* WHAT YOU WILL DO *
Please set out each line below exactly as it stands, without the images.

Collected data
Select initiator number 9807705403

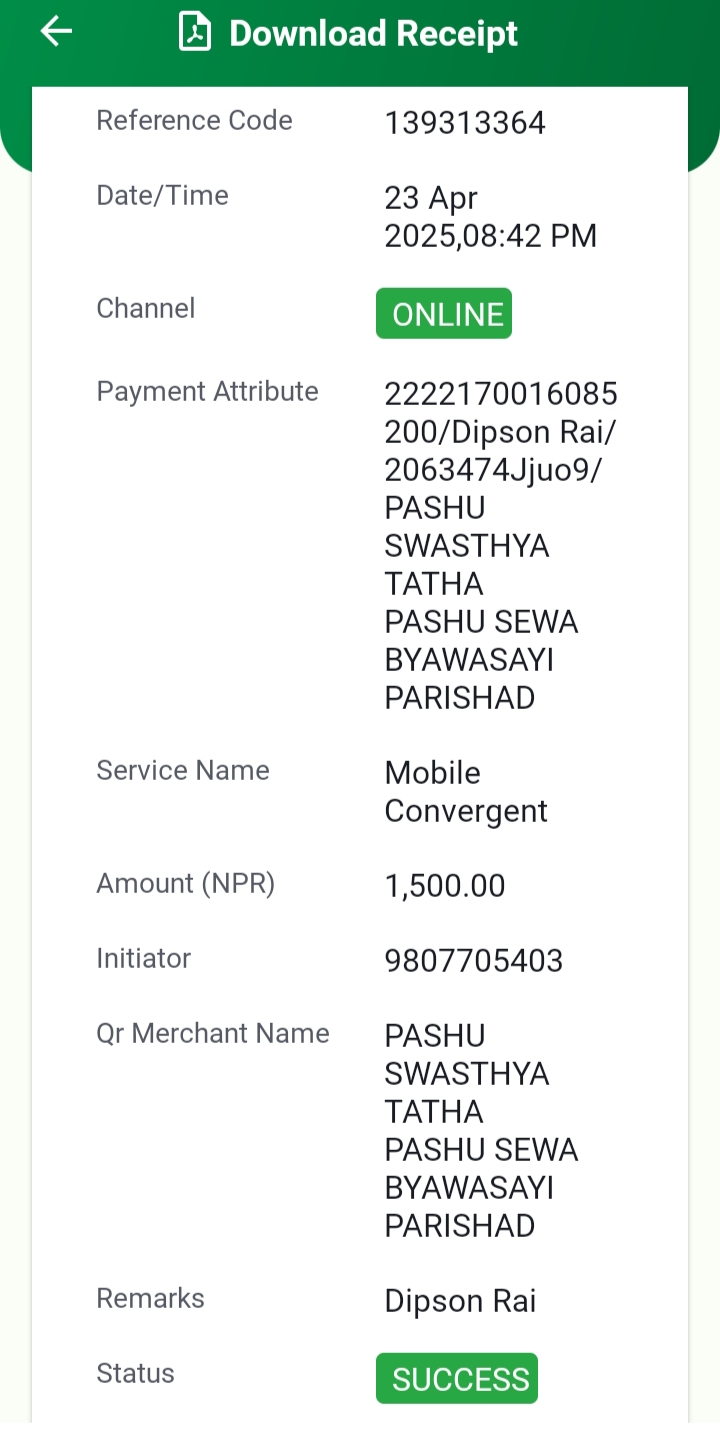click(474, 961)
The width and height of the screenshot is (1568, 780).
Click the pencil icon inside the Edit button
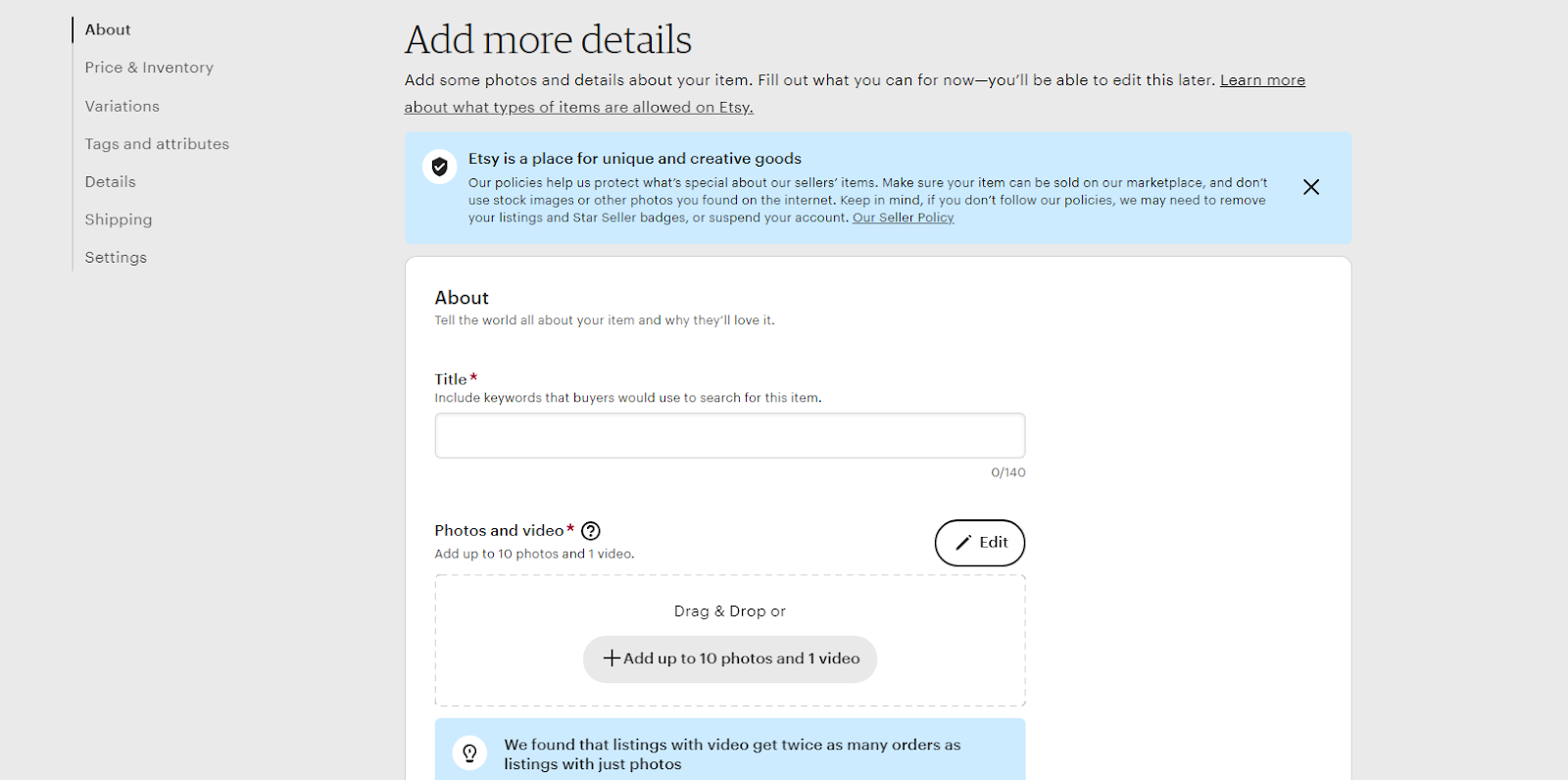[x=962, y=542]
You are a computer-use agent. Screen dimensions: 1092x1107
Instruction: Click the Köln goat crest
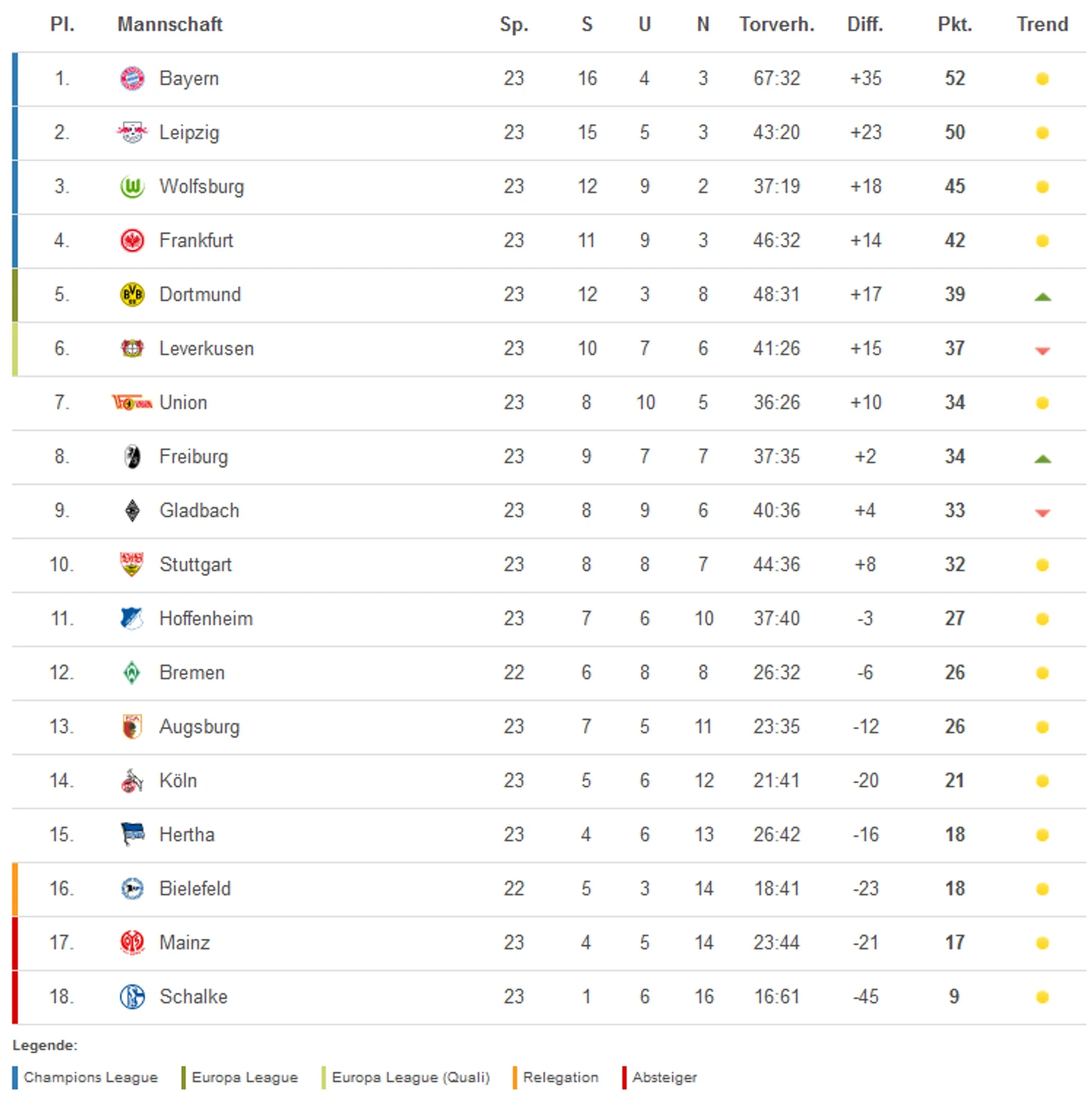[132, 780]
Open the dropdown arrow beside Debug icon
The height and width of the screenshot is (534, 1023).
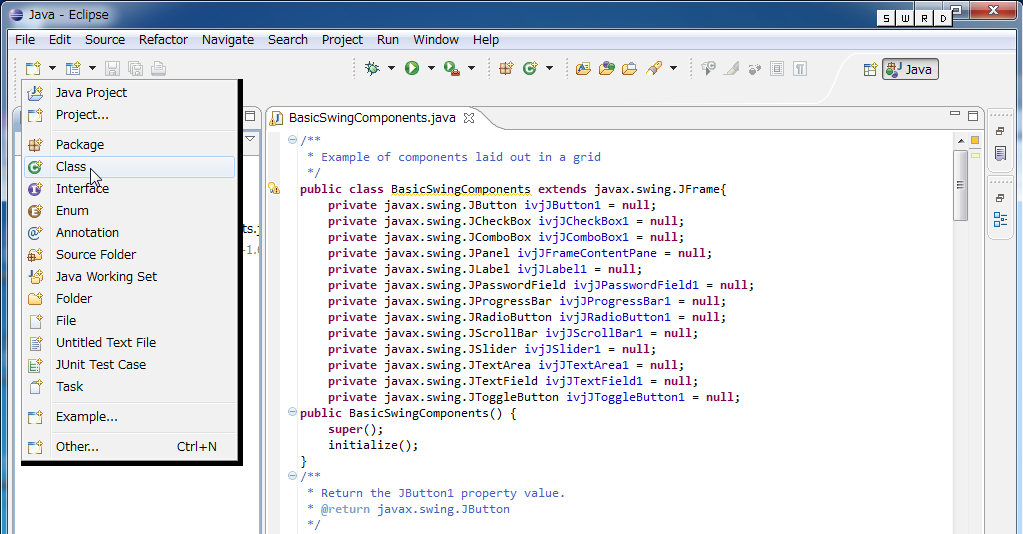click(x=391, y=68)
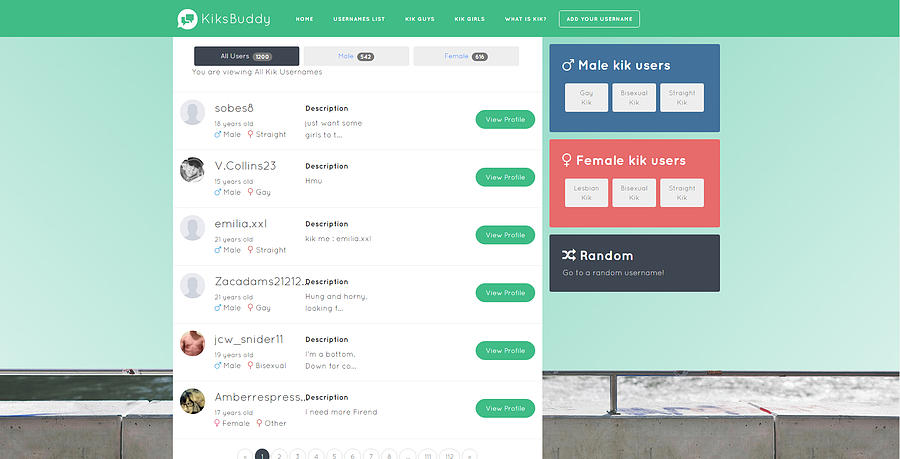
Task: Click the male gender icon under emilia.xxl
Action: tap(218, 250)
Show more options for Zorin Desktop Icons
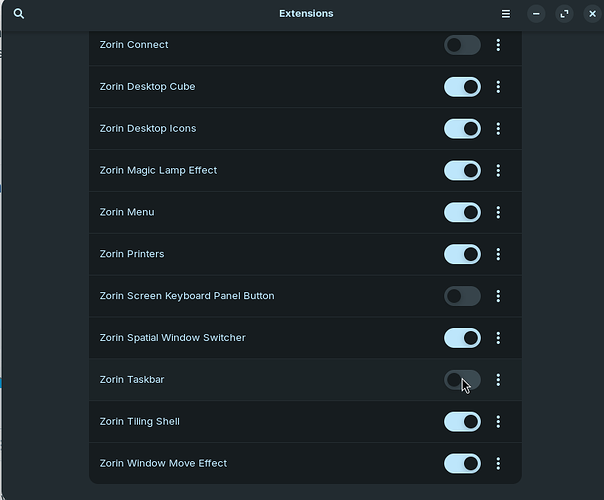604x500 pixels. (498, 129)
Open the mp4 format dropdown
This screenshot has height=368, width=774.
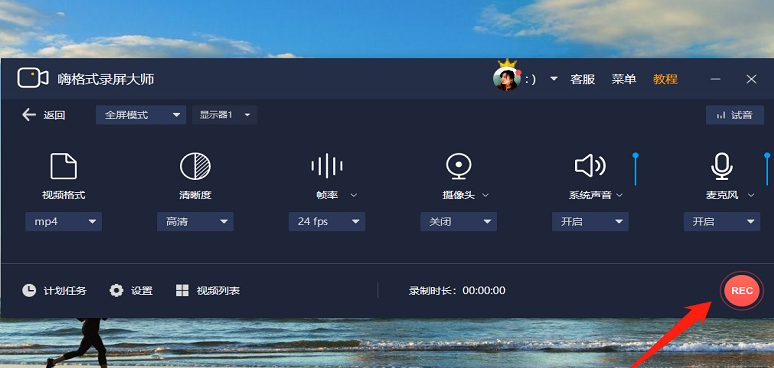point(64,221)
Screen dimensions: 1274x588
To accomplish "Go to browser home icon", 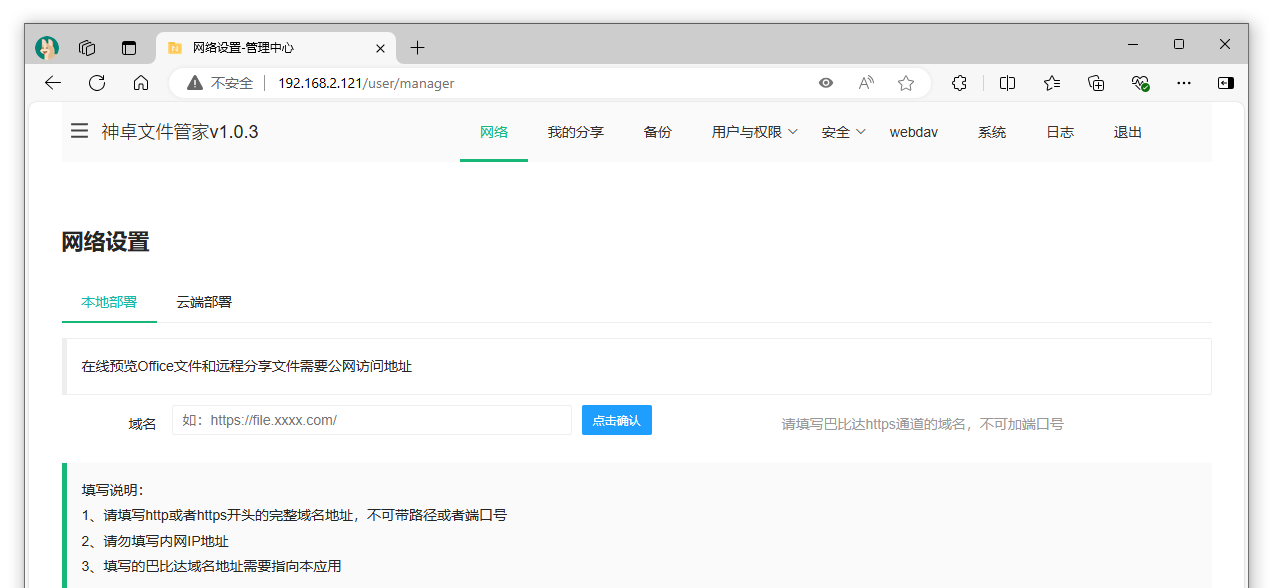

* ANSWER FOR THE TASK *
Select initiator number 9807705403

click(474, 961)
The width and height of the screenshot is (1568, 780).
Click the pencil icon inside the Edit button
[x=962, y=542]
You are a computer-use agent. Screen dimensions: 1092x1107
Instruction: Click the Köln goat crest
[132, 780]
Open the dropdown arrow beside Debug icon
The height and width of the screenshot is (534, 1023).
click(x=391, y=68)
Task: Click the male gender icon under emilia.xxl
Action: tap(218, 250)
Show more options for Zorin Desktop Icons
604x500 pixels. (498, 129)
Open the mp4 format dropdown
This screenshot has height=368, width=774.
point(64,221)
Screen dimensions: 1274x588
To accomplish "Go to browser home icon", 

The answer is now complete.